Only the pictures are to be dropped, and the rest of the data should be copied exactly.

Records to use ::
────────────────────────────────────────

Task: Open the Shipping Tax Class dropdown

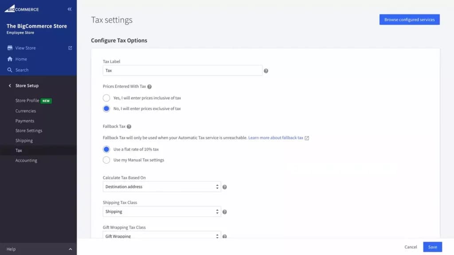Action: point(162,212)
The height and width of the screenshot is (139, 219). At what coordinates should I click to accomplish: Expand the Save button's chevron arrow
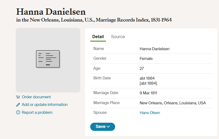coord(108,127)
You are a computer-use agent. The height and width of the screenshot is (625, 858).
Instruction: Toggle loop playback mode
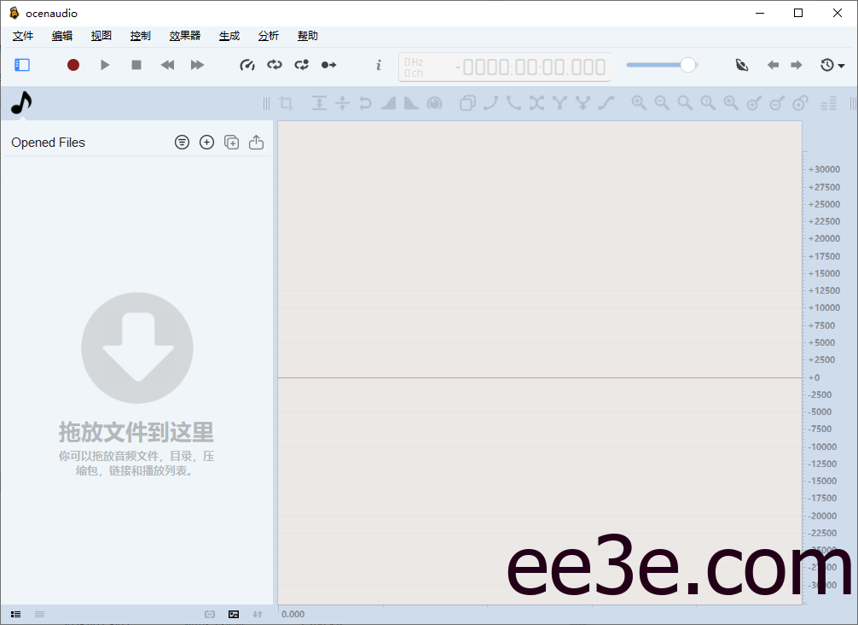point(274,64)
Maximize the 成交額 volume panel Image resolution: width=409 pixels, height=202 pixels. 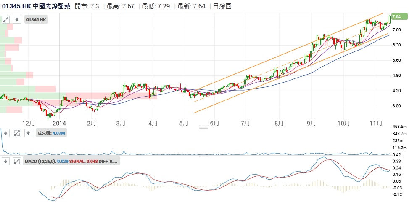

────────────────────────────────────────

Answer to the problem ::
Task: Open the Shipping Tax Class dropdown

Action: point(162,212)
The height and width of the screenshot is (139, 219). At what coordinates should I click to accomplish: Expand the Save button's chevron arrow
coord(108,127)
You are a computer-use agent. The height and width of the screenshot is (625, 858).
Instruction: Toggle loop playback mode
point(274,64)
Maximize the 成交額 volume panel Image resolution: width=409 pixels, height=202 pixels. 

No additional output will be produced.